The Buechlers, a retired couple, coach the boys golf team at Columbus High School, which shot its best two rounds of the season and knocked off five-time reigning Class B champion Missoula Loyola en route to experiencing state championship glory for the first time since 1997.
“Without a doubt, the scenery will be nothing compared to what we just witnessed,” Don Buechler said before leaving for Alaska. “It was unbelievable. It just all came together at the state tournament.”
Senior Philip Holten, 18, emerged as the Cougars' first state medalist since four-time champ Brandon Davison in 1998 by shooting rounds of 71 and 74 for a 1-over 145 and three-stroke victory.
Senior teammate Jackson Klee, 17, who will join Holten at Rocky Mountain College next fall, tied for third at 149.
Sophomore Ryland Stampfel, 16, who closed with a 79, and senior Stone Belvin, 17, who carded an 84, also contributed with solid final rounds. Sophomore Chaz Krone, who just turned 16, rounded out the roster.
"Just watching the kids walk in ... the expressions on their faces, the hugs and some tears," Buechler said. "I had my share of tears as well. It was just a group celebration.
"I'm just so proud of these young men to do what they did under pressure."
Columbus and Loyola were tied at 314 after the first round. The Cougars shot another 314 on the second day in beating the Rams by 10 strokes.
"Coming into the year I don't think anybody else really counted us in, except for us," Holten said. "That's the part that is kind of cool about it."
“We just believed in each other and we just told everybody to just play their game,” Klee said.
Holten, who is known for his ability to scramble, knocked down a pivotal 15-foot par putt on his 16th hole, while Stampfel had just 29 putts in the final round -- including only 11 on the back nine.
“There was excitement out on the course, but I didn’t really believe it until I got on the bus and we had the trophy in our hands,” Stampfel said of the championship. “That’s when it really hit me.”
“I’m going to wear a smile for a long time -- both of us,” Buechler said of his and his wife’s reaction to the title-winning performance.
In the days that followed, Buechler celebrated his 66th birthday on Saturday and the couple also departed for a week-long cruise to Alaska to mark their 47th anniversary, which was Tuesday.
Don has been the head coach at Columbus for the past three seasons, while Cindy has assisted for 10 years.
He is retired after working 17 years in maintenance for the Columbus schools, while his wife is retired after managing the clubhouse at Stillwater Golf Course for 20 years.
“Seeing them both get so emotional really showed how much they care about all of us,” Holten said. “They are both outstanding and caring people, and they both deserve way more credit than they think they do.”

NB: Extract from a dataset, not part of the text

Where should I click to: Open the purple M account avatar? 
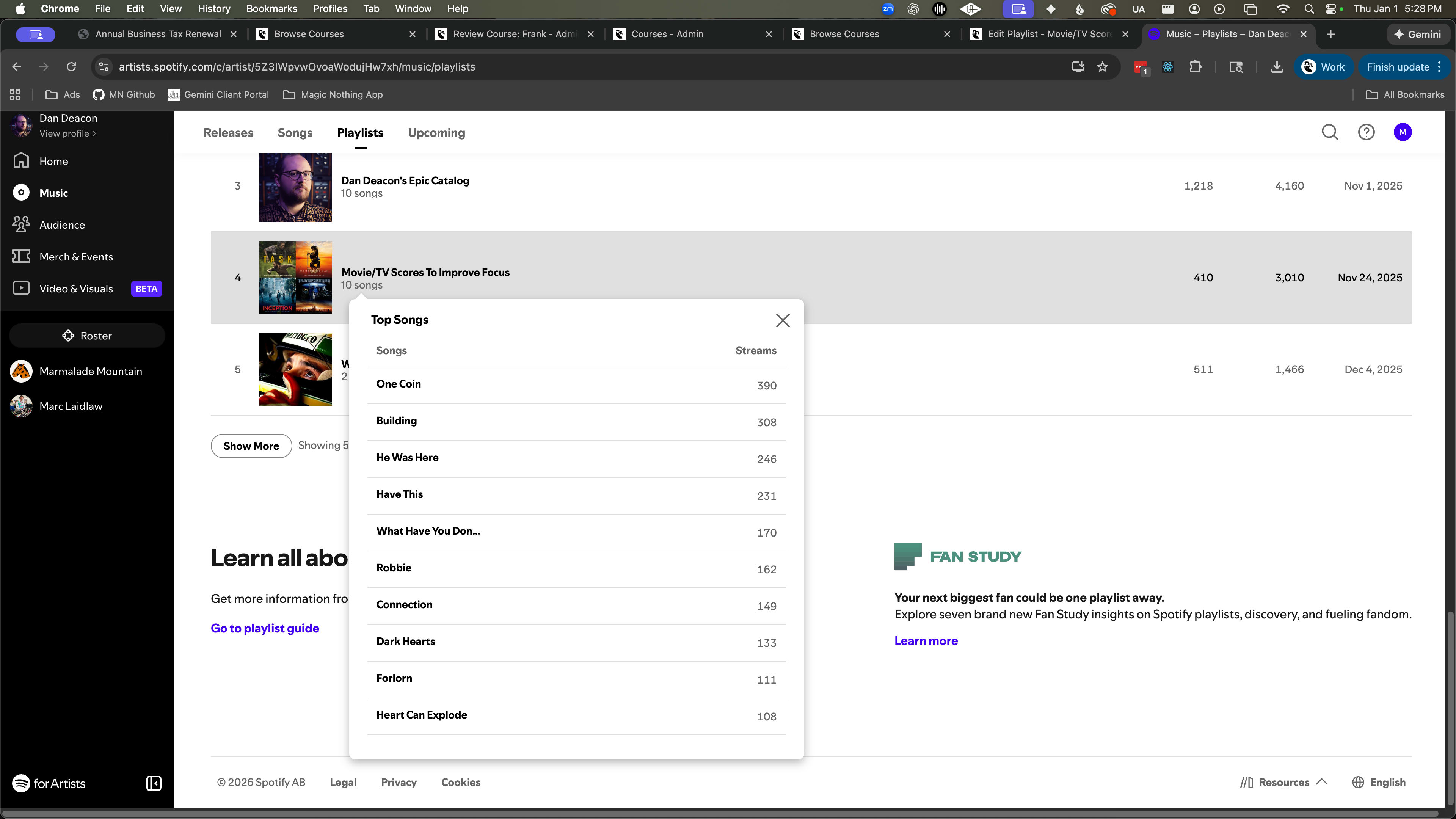tap(1402, 132)
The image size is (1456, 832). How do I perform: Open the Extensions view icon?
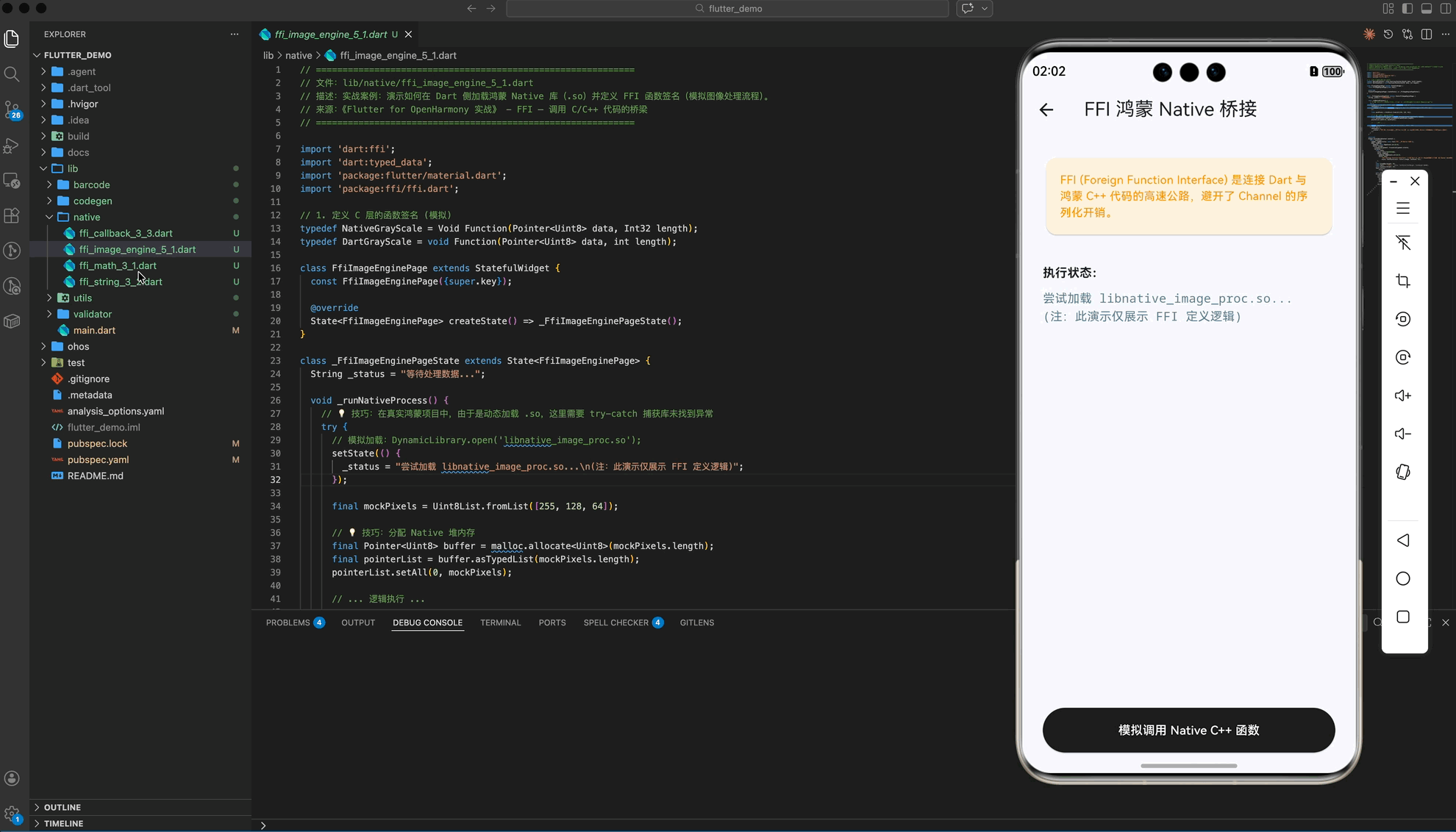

Holten said it also meant a lot to him to claim individual honors and a team championship in front of his father, Dennis, and his mother, Janelle, two of his biggest supporters. Then there’s his grandmother, Ella Holten, who also marked her 91st birthday last Wednesday.
“I got a call and she was so excited that I had won for her birthday,” Holten said.
Columbus claimed five consecutive State B-C team titles from 1993-97, and the Cougars have come close to winning it all in recent years.
"It's been a long time, and this is a pretty big deal," Belvin said of finishing on top. "Any state championship in a small town is a big deal."
So when the Columbus team bus exited the freeway last Wednesday night at about 9:30, the Cougars were escorted to the high school by a firetruck.
Buechler said his longtime friend Paul Edwards, who coached Columbus to all those team and individual titles in the 1990s, was part of a rousing reception in the school's parking lot, along with fellow students and parents. The boys and girls on the golf teams were then paraded briefly around town on a firetruck.
"Being on the golf team you never really see all those people," Krone said. "It just shows that people really do care about golf and your sports teams no matter how much you think they don't."
Prior to state, Holten and Klee were very much aware that Columbus’ place in history -- with its streak of five titles in the 1990s -- was being threatened by Loyola’s drive for six in a row, but they kept it to themselves.
“We didn’t mention it to the team for fear of adding extra pressure,” Klee said.
While Loyola’s winning streak had everyone else's attention, Columbus, which won the Division 2 title at Pryor Creek after weathering a snowy and windy spring, entered state with confidence.
"I really think the main thing is we utilized the practice round pretty well," Holten said. "We all kind of talked about shots to hit and shots not to hit. It seemed to work in the second day."
And, in the end, it was quite a sight to see.